Cette éclatante réussite de la Grande-Bretagne met bien évidemment en valeur la morosité d’une France qui n’a pas réussi pas à mobiliser autour d’elle malgré un engagement fort et unanime sur le dossier olympique. L’échec de la candidature de Paris pour les JO 2012 représente une occasion manquée de redonner un coup de fouet aux ambitions hexagonales sur la scène internationale mais aussi d’améliorer le moral des Français qui n’ont cessé, ces derniers mois, de manifester leur déception et leur inquiétude, notamment en votant «non» au référendum sur la Constitution européenne.
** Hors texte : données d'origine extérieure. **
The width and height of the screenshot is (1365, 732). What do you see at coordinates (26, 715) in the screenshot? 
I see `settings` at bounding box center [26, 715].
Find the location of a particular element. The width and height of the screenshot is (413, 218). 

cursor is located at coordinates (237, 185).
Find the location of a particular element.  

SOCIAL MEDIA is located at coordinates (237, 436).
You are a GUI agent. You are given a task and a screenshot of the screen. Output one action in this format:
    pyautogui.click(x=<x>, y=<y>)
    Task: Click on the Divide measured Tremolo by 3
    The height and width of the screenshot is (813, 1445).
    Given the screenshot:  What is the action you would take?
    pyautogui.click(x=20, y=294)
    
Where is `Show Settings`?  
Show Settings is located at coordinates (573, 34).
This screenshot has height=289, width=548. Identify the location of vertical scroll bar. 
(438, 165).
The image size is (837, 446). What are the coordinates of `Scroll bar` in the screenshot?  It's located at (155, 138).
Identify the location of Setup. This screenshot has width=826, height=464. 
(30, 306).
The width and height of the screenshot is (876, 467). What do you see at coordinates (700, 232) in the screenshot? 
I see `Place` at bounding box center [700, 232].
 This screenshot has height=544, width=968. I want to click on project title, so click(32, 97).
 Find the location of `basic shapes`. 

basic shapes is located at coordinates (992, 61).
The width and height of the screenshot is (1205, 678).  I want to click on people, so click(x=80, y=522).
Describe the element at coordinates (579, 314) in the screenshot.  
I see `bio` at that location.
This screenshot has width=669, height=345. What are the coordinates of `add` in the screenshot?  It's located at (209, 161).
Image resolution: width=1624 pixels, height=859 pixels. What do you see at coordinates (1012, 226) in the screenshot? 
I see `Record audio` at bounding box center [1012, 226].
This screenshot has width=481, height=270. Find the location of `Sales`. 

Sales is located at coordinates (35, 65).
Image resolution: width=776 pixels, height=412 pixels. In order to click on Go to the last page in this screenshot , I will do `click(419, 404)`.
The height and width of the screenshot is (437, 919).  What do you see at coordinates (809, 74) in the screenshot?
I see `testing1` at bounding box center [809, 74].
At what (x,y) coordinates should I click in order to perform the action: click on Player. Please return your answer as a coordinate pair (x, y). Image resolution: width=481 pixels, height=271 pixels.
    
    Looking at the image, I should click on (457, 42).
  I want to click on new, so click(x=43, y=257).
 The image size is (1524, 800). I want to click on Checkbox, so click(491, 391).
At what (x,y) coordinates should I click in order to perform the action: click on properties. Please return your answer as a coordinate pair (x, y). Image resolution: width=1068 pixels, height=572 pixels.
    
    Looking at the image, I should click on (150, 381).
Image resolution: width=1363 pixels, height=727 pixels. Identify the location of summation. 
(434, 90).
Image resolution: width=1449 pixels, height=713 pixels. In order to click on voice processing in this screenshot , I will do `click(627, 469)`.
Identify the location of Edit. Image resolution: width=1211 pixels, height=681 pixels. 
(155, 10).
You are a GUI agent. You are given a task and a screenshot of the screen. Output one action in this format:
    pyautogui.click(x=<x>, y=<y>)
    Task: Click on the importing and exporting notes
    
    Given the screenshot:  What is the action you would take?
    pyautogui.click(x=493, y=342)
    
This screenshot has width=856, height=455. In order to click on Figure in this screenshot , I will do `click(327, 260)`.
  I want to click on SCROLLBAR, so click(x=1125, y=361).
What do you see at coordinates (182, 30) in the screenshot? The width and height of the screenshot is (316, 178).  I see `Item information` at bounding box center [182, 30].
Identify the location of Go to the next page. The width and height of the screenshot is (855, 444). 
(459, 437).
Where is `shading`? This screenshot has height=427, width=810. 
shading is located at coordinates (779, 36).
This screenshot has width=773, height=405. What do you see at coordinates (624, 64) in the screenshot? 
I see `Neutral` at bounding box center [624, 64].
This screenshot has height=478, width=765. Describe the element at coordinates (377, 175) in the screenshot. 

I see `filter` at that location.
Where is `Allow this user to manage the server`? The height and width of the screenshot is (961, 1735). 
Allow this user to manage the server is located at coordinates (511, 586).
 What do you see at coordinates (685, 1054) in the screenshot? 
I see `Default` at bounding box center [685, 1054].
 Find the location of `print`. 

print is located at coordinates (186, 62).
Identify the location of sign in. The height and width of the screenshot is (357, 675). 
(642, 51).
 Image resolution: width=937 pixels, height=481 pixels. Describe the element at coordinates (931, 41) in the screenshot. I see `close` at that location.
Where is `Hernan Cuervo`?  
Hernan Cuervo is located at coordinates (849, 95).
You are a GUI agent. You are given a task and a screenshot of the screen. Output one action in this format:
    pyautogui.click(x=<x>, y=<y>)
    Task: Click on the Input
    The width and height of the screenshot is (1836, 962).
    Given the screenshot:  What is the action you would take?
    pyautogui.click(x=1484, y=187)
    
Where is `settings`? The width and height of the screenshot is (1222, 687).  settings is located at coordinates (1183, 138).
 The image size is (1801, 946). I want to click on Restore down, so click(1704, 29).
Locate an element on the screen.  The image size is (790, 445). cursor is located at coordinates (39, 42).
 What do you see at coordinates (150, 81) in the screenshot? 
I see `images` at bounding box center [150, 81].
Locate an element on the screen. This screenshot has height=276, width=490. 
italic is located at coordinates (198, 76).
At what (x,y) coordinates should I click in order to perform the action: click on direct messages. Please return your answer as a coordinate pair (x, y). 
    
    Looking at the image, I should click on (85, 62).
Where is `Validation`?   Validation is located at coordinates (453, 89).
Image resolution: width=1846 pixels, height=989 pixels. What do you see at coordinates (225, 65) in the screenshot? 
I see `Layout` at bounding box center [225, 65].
Jacques Chirac qui s’est investi personnellement et espérait profiter de l’effet rassembleur de la candidature, autour de laquelle partis politiques, syndicats, population se sont réunis, a fait chou blanc. L’échec de Paris ne pourra donc pas manquer d’être analysé comme un nouveau coup d’épée dans l’eau pour un président dont la popularité ne cesse de s’effriter. Désavoué à l’intérieur, fragilisé en Europe et sur la scène internationale, le président français, proche de l’asphyxie politique, n’aura même pas bénéficié d’un petit ballon d’oxygène olympique.